**Assignment:** Each entry is to be given again word for word; images are dropped.

Saved entries:
>>>>>
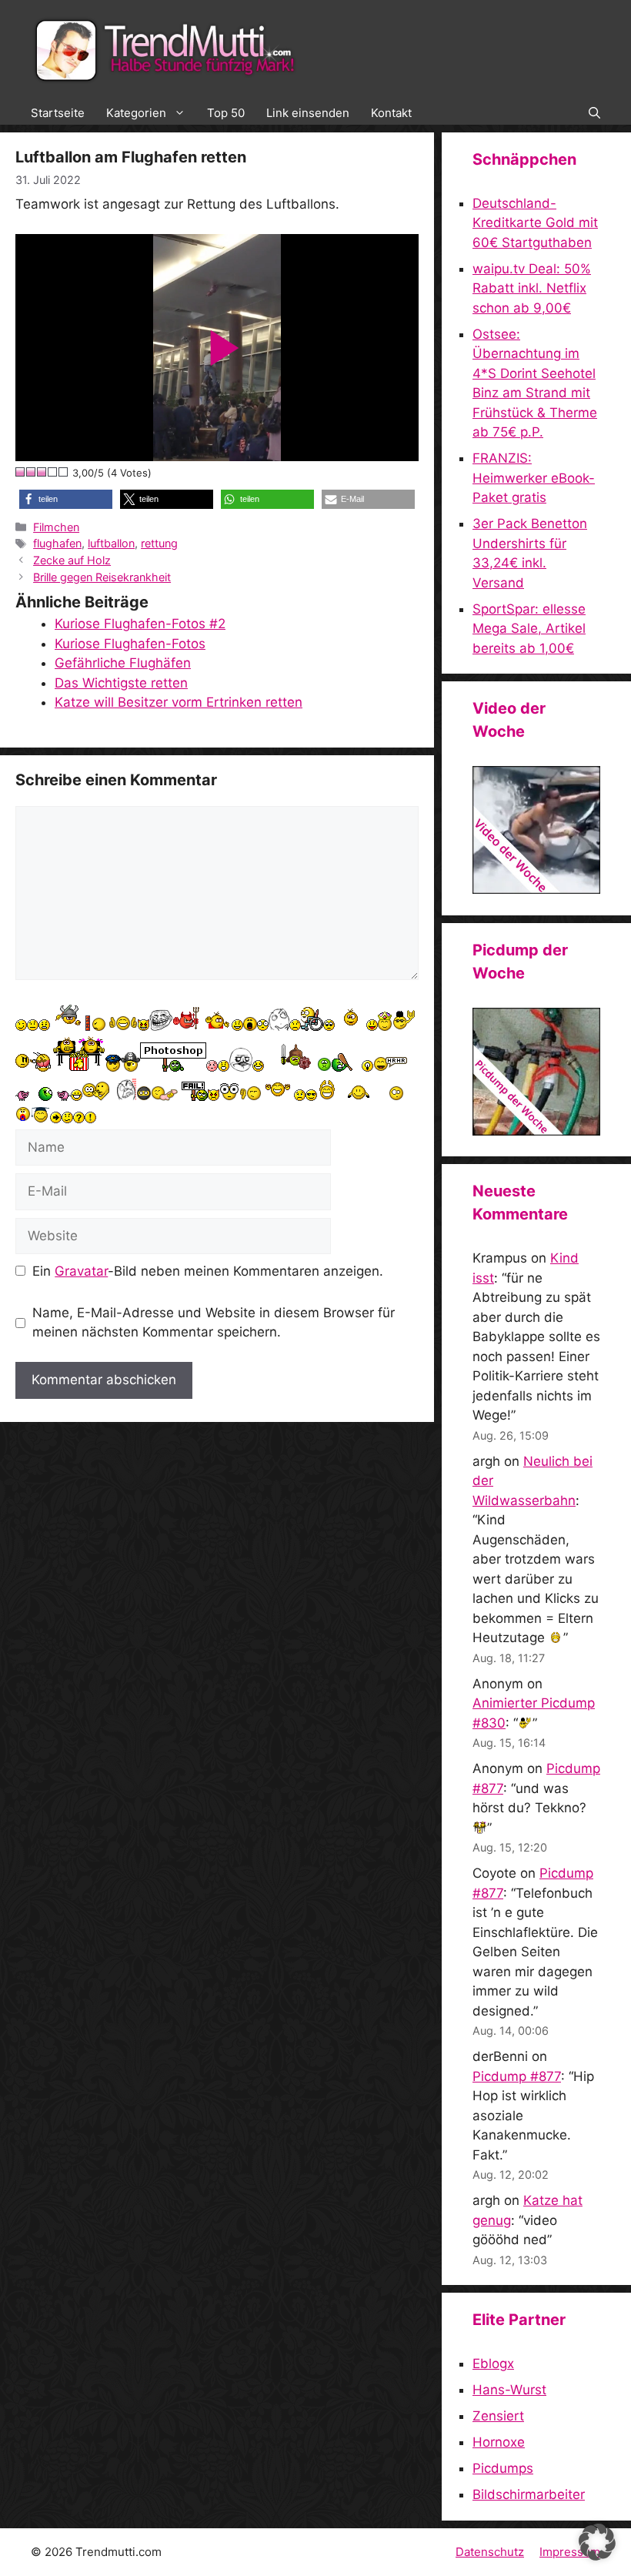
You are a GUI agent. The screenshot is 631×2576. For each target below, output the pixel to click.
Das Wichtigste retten (121, 683)
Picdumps (502, 2468)
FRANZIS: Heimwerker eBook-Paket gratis (533, 477)
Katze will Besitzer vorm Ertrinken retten (178, 702)
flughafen (57, 543)
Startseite (58, 112)
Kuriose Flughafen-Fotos (130, 643)
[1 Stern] (20, 472)
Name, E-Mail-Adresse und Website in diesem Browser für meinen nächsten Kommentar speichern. (213, 1322)
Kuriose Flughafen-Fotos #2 (140, 623)
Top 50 (226, 112)
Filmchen (56, 527)
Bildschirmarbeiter (528, 2494)
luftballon (111, 543)
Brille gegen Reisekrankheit (102, 577)
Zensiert (498, 2416)
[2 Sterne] (31, 472)
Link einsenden (307, 112)
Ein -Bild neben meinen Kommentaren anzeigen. (207, 1271)
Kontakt (391, 112)
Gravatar (81, 1271)
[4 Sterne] (53, 472)
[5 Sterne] (63, 472)
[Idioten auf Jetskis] (536, 889)
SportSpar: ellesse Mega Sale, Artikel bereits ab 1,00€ (529, 628)
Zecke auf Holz (72, 560)
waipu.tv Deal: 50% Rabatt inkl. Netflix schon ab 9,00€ (531, 288)
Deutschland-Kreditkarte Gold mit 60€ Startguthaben (535, 223)
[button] (594, 113)
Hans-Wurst (509, 2389)
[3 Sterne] (42, 472)
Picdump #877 (516, 2076)
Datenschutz (490, 2551)
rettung (159, 543)
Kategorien (136, 112)
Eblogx (493, 2363)
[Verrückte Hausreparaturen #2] (536, 1131)
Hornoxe (498, 2442)
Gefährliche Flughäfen (123, 663)
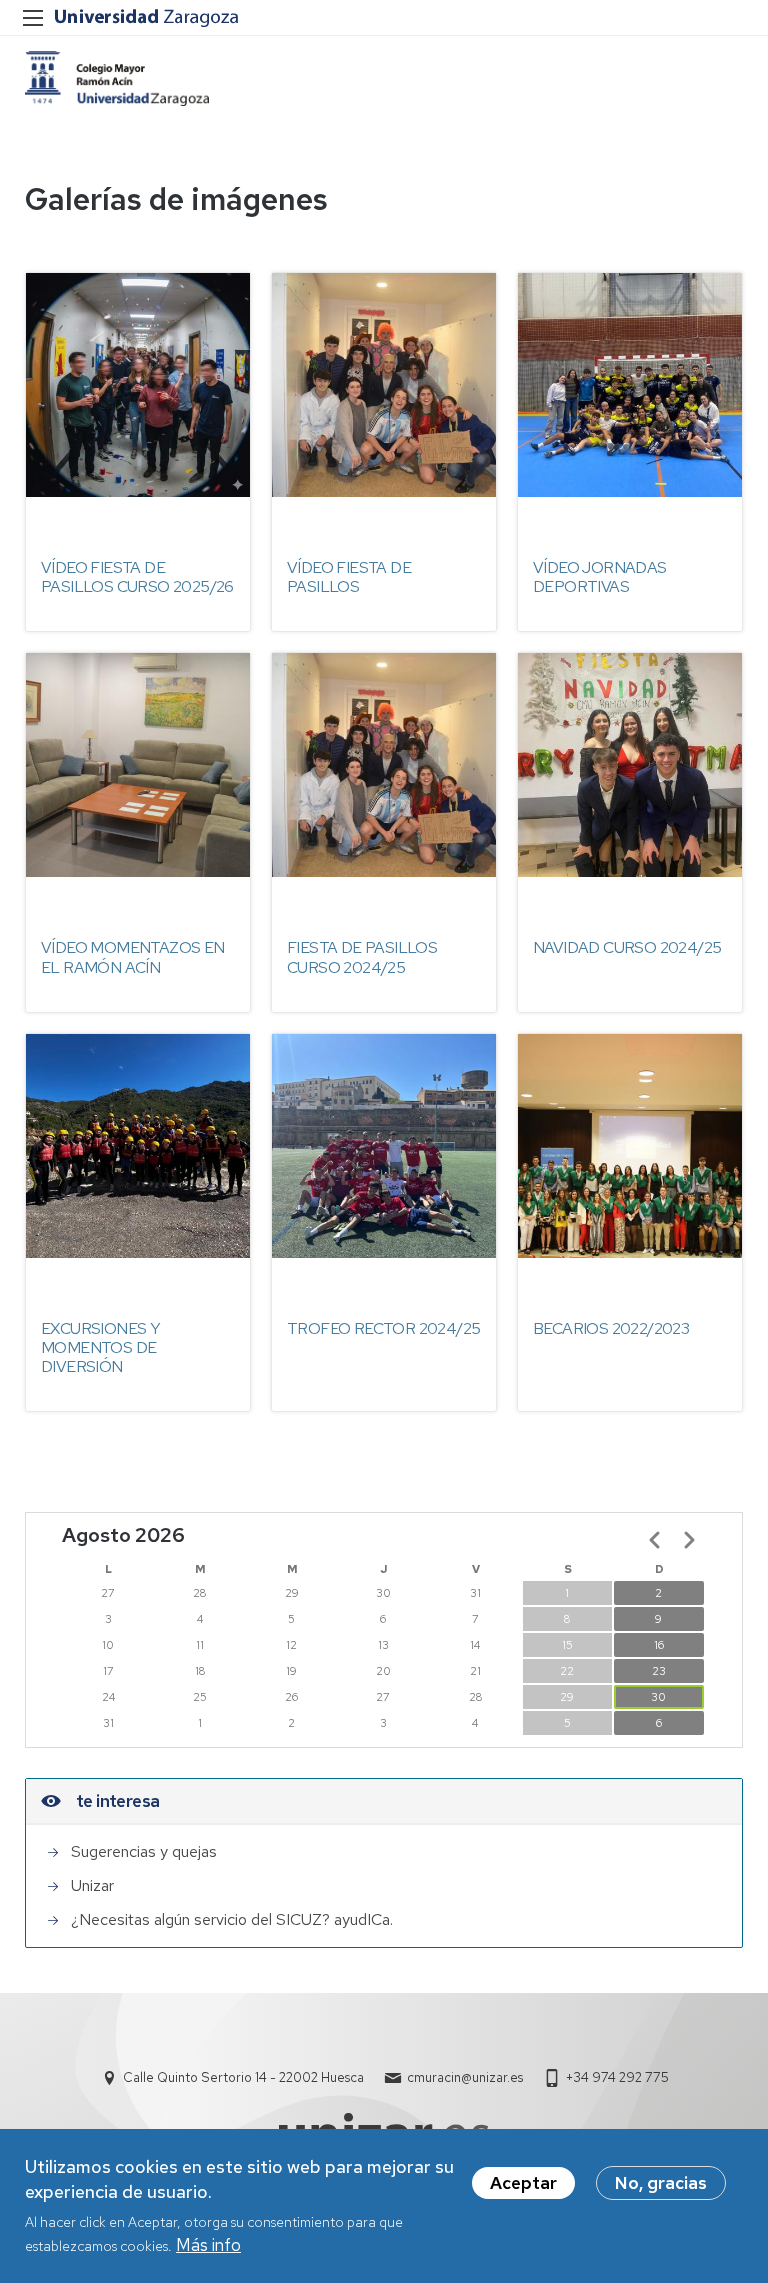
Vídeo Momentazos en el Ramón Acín (133, 957)
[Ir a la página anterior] (655, 1540)
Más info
<<<<<
**Solution:**
You are a GUI agent. The screenshot is 631×2576. For each target below, output the pixel to click.
Das Wichtigste retten (121, 683)
Picdumps (502, 2468)
FRANZIS: Heimwerker eBook-Paket gratis (533, 477)
Katze will Besitzer vorm Ertrinken retten (178, 702)
flughafen (57, 543)
Startseite (58, 112)
Kuriose Flughafen-Fotos (130, 643)
[1 Stern] (20, 472)
Name, E-Mail-Adresse und Website in diesem Browser für meinen nächsten Kommentar speichern. (213, 1322)
Kuriose Flughafen-Fotos #2 (140, 623)
Top 50 (226, 112)
Filmchen (56, 527)
Bildschirmarbeiter (528, 2494)
luftballon (111, 543)
Brille gegen Reisekrankheit (102, 577)
Zensiert (498, 2416)
[2 Sterne] (31, 472)
Link einsenden (307, 112)
Ein -Bild neben meinen Kommentaren anzeigen. (207, 1271)
Kontakt (391, 112)
Gravatar (81, 1271)
[4 Sterne] (53, 472)
[5 Sterne] (63, 472)
[Idioten auf Jetskis] (536, 889)
SportSpar: ellesse Mega Sale, Artikel bereits ab 1,00€ (529, 628)
Zecke auf Holz (72, 560)
waipu.tv Deal: 50% Rabatt inkl. Netflix schon ab 9,00€ (531, 288)
Deutschland-Kreditkarte Gold mit 60€ Startguthaben (535, 223)
[button] (594, 113)
Hans-Wurst (509, 2389)
[3 Sterne] (42, 472)
Picdump #877 (516, 2076)
Datenschutz (490, 2551)
rettung (159, 543)
Kategorien (136, 112)
Eblogx (493, 2363)
[Verrückte Hausreparaturen #2] (536, 1131)
Hornoxe (498, 2442)
Gefährliche Flughäfen (123, 663)
Vídeo Momentazos en el Ramón Acín (133, 957)
[Ir a la página anterior] (655, 1540)
Más info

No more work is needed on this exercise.